Montauk Community Rallies for Robbie Badkin, aka ‘Robbie the Welder’

Working on Robbie Badkin’s Napeague home.
Working on Robbie Badkin’s Napeague home. Photo credit: Courtesy David Elze

That a good man can face hard times is not new or unusual, but seeing an entire community pull together for him is extraordinary. Napeague resident Robbie Badkin has been on the receiving end of such an outpouring of support from his tight-knit community when they realized that his mold-riddled house was making him sick.

Badkin, welder, artist, philosophical soul, known to all in Lazy Point and Montauk, developed a blood infection that led to Acute Respiratory Distress Syndrome earlier this year, sending him to the hospital where doctors put him in an induced coma. Doctors were skeptical he would pull through. During this time, his family learned that Badkin’s home in Lazy Point was filled with black mold. There were financial issues, too—the kind a lot of good people have found themselves facing.

Robbie’s nephew, David Elze, a local architect and artist, established a GoFundMe page to raise support for Robbie. He set a goal of $10,000, which he hoped would be enough to make repairs to Robbie’s house. That original goal was met in two days.
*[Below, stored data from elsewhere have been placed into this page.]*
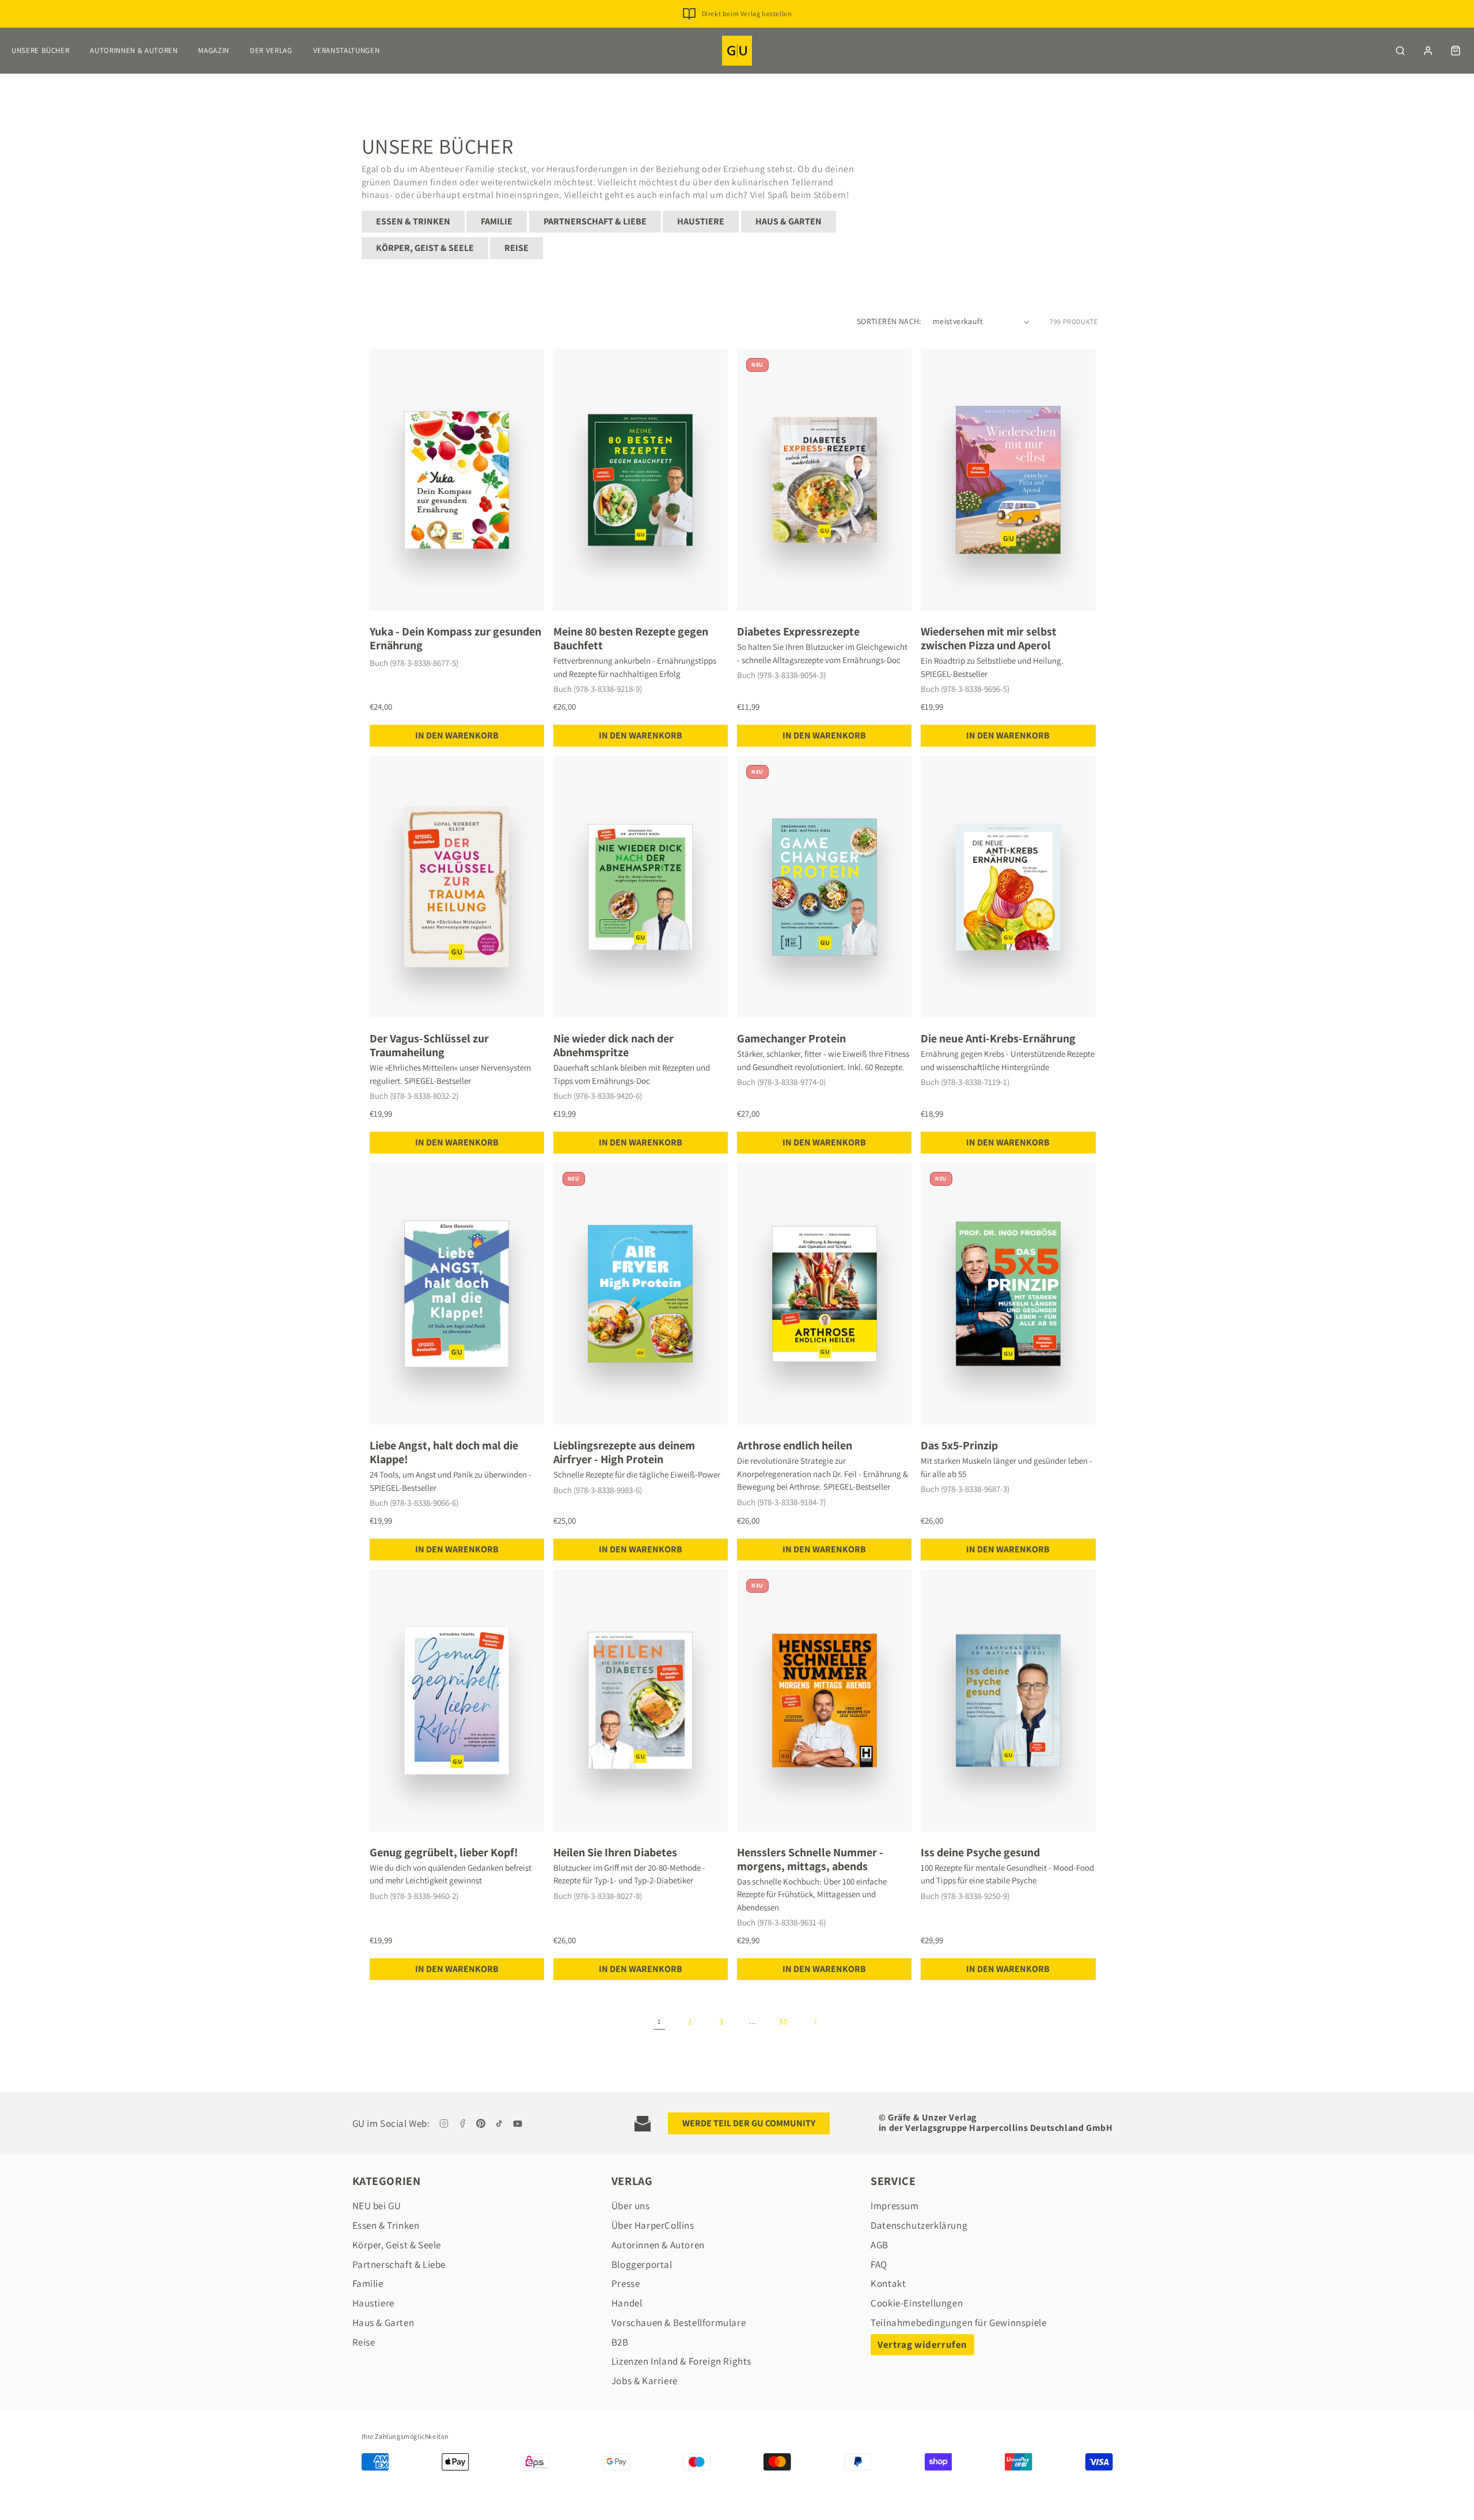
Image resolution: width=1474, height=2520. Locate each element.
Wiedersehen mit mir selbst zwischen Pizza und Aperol (989, 638)
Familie (496, 221)
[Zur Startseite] (737, 51)
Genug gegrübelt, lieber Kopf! (444, 1852)
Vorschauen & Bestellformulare (678, 2322)
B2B (620, 2342)
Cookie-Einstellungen (917, 2303)
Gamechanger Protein (791, 1038)
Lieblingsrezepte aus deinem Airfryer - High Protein (624, 1452)
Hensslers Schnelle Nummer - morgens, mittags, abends (810, 1859)
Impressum (894, 2205)
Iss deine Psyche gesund (980, 1852)
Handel (627, 2303)
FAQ (879, 2264)
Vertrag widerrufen (922, 2344)
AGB (879, 2245)
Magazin (213, 50)
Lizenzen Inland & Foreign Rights (681, 2361)
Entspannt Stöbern (746, 13)
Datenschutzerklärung (919, 2225)
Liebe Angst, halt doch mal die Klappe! (444, 1452)
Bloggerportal (642, 2264)
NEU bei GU (376, 2205)
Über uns (630, 2205)
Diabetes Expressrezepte (798, 631)
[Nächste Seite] (814, 2021)
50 (783, 2021)
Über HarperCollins (652, 2225)
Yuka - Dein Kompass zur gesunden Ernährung (455, 638)
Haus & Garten (788, 221)
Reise (516, 248)
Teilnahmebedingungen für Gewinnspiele (958, 2322)
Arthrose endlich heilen (794, 1445)
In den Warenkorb (457, 735)
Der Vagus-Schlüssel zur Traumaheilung (429, 1045)
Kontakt (888, 2283)
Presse (625, 2283)
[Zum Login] (1428, 51)
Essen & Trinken (413, 221)
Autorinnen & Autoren (133, 50)
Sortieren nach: (889, 321)
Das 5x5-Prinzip (959, 1445)
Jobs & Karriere (644, 2380)
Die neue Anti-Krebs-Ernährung (998, 1038)
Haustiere (700, 221)
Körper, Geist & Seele (425, 248)
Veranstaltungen (346, 50)
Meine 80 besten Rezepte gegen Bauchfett (630, 638)
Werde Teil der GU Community (748, 2123)
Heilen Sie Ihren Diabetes (615, 1852)
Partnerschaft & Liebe (595, 221)
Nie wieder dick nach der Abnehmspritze (613, 1045)
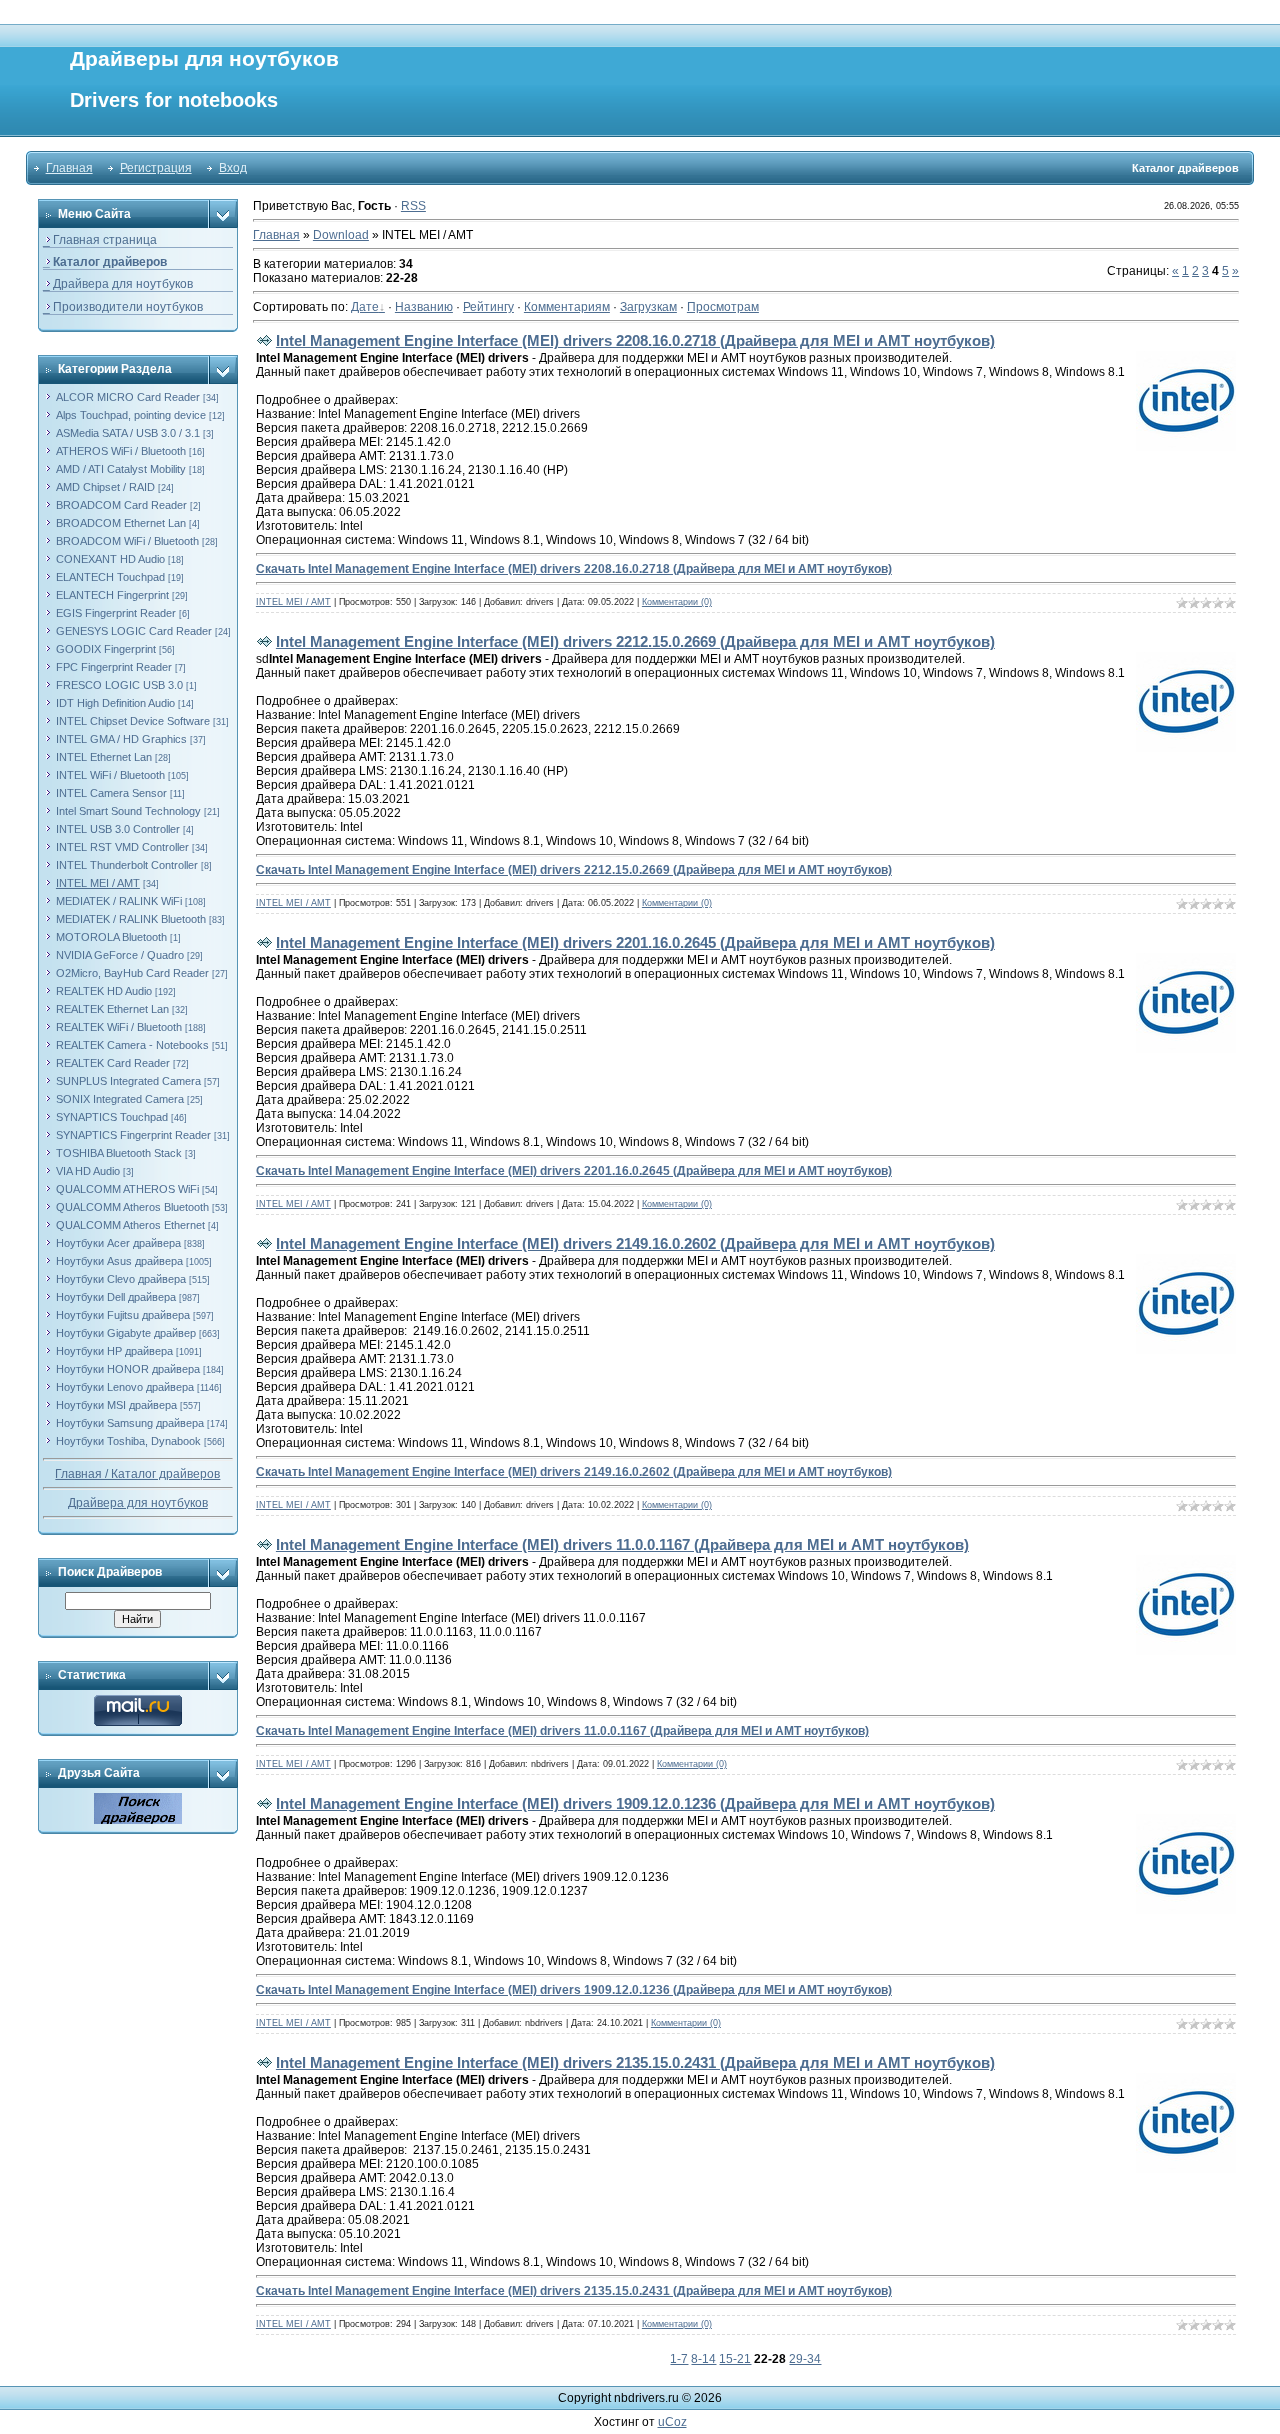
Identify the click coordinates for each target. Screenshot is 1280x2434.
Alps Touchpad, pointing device (131, 415)
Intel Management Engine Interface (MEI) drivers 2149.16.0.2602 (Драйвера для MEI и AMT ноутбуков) (635, 1243)
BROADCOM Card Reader (121, 505)
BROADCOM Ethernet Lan (121, 523)
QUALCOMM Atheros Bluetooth (132, 1207)
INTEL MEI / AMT (98, 883)
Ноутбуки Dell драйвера (116, 1297)
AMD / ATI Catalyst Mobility (121, 469)
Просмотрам (723, 307)
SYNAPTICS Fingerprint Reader (133, 1135)
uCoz (672, 2422)
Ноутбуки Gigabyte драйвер (126, 1333)
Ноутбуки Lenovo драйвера (125, 1387)
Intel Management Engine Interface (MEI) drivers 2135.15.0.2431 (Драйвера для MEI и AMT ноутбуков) (635, 2062)
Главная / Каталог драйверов (137, 1474)
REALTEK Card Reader (113, 1063)
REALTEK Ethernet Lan (112, 1009)
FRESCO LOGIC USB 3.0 (119, 685)
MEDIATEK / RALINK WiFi (119, 901)
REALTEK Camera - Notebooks (132, 1045)
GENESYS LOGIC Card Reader (134, 631)
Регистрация (156, 168)
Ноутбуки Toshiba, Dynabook (128, 1441)
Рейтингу (488, 307)
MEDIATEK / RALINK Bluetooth (131, 919)
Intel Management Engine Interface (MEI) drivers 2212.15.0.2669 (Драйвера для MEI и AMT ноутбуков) (635, 641)
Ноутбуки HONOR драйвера (128, 1369)
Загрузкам (648, 307)
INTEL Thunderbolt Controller (127, 865)
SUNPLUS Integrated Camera (128, 1081)
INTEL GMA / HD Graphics (121, 739)
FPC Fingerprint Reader (114, 667)
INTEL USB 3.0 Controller (118, 829)
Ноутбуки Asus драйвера (119, 1261)
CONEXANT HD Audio (110, 559)
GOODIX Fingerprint (106, 649)
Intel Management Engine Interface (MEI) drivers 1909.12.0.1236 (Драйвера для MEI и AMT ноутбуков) (635, 1803)
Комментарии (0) (677, 602)
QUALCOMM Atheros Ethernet (130, 1225)
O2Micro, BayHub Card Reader (132, 973)
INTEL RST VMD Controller (122, 847)
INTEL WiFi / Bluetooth (110, 775)
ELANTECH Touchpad (110, 577)
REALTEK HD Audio (104, 991)
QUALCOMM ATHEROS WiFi (127, 1189)
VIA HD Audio (88, 1171)
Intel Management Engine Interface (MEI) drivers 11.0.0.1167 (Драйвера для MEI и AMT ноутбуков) (622, 1544)
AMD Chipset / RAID (105, 487)
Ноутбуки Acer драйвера (118, 1243)
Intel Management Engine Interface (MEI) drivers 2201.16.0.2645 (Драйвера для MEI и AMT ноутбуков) (635, 942)
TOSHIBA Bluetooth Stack (119, 1153)
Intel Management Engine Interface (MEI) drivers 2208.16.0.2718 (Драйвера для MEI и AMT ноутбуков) (635, 340)
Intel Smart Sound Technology (128, 811)
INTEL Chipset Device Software (133, 721)
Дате (365, 307)
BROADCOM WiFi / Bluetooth (127, 541)
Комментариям (567, 307)
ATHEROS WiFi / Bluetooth (121, 451)
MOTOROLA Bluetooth (111, 937)
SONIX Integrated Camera (120, 1099)
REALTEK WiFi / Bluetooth (119, 1027)
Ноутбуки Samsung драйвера (130, 1423)
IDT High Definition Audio (115, 703)
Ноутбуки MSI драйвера (116, 1405)
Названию (424, 307)
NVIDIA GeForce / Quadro (120, 955)
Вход (233, 168)
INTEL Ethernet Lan (104, 757)
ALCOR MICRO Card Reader (128, 397)
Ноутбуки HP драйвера (114, 1351)
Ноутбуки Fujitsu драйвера (123, 1315)
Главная (69, 168)
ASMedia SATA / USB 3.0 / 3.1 (128, 433)
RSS (413, 206)
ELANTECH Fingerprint (112, 595)
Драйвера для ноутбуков (138, 1503)
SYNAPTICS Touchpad (112, 1117)
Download (341, 235)
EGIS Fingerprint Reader (116, 613)
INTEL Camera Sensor (111, 793)
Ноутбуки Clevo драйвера (121, 1279)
But as Elze soon learned, the damage to the house and the financial problems were more extensive. With a new goal of $25,000 in place, over $19,500 has been raised as of this writing. And, donations of labor and supplies have poured in. Robbie’s house is being restored by crews of volunteers, people who are coming to work on his Lazy Point cottage after putting in a full day’s work elsewhere. The volunteers include Amagansett musician Matthew Schmitt. Schmitt’s twin brother suffered a traumatic brain injury at a job site, but Schmitt has found time to “drop everything to help without hesitation,” Elze said, “without complaint.” Local businesses like Riverhead Building Supply, Blackman Plumbing, Sag Harbor Village Hardware, Hildreth’s of Southampton and others have donated building materials to rebuild Robbie’s home. Other local donors include Paul Forsberge of the Viking Fleet and Henry Uhlein of Uhlein’s Marina. Everyone helped, because everyone knew Robbie. The local attitude is, “of course, you know Robbie. You’re from Montauk.”

The story is so extraordinary that it caught the attention of those outside Robbie’s neighborhood. Elze found himself the subject of a piece for Envoye Special, France’s version of 20/20. A French production crew followed Elze around to document Robbie’s story.

“I’ve always looked up to my uncle,” Elze said. He remembers when his aunt, who lived down the street from Robbie, was worried about her house flooding. The decision was made to raise the house. Elze has a clear memory of Robbie driving up with the steel beams he had ordered, jacking up the house and getting the beams under the house so a mason could put in a block foundation. “There was no thought that this was just too big. Nothing is impossible. Elze’s words perfectly capture Robbie’s point of view, which is “you just have to figure out how to do it.”

Elze has taken his uncle’s philosophy to heart. Through GoFundMe and other social media, Elze was able to raise money and awareness of Robbie’s situation. People came to work on Robbie’s house. They gave their time. They gave their money, sometimes anonymously, sometimes with just a few words wishing Robbie well.

A fundraising event at Inlet Seafood on March 30 featured a Silent Art Auction and a raffle of prizes donated by local businesses. “Robbie made an appearance, too,” Elze said. Guests enjoyed Inlet’s array of sushi and other goodies and helped raise an additional $10,000, but Elze’s GoFundMe campaign is still ongoing to pay for the remainder of the renovations and other expenses.

In just a few days, Robbie will return to the home he has lived in for decades—repaired and restored through the work of an entire community.

“It is unique out here,” Elze said, reflecting on the outpouring of support. “My call to the community might have been lost in the din of day-to-day noise someplace else. When I called for help, people heard and responded.”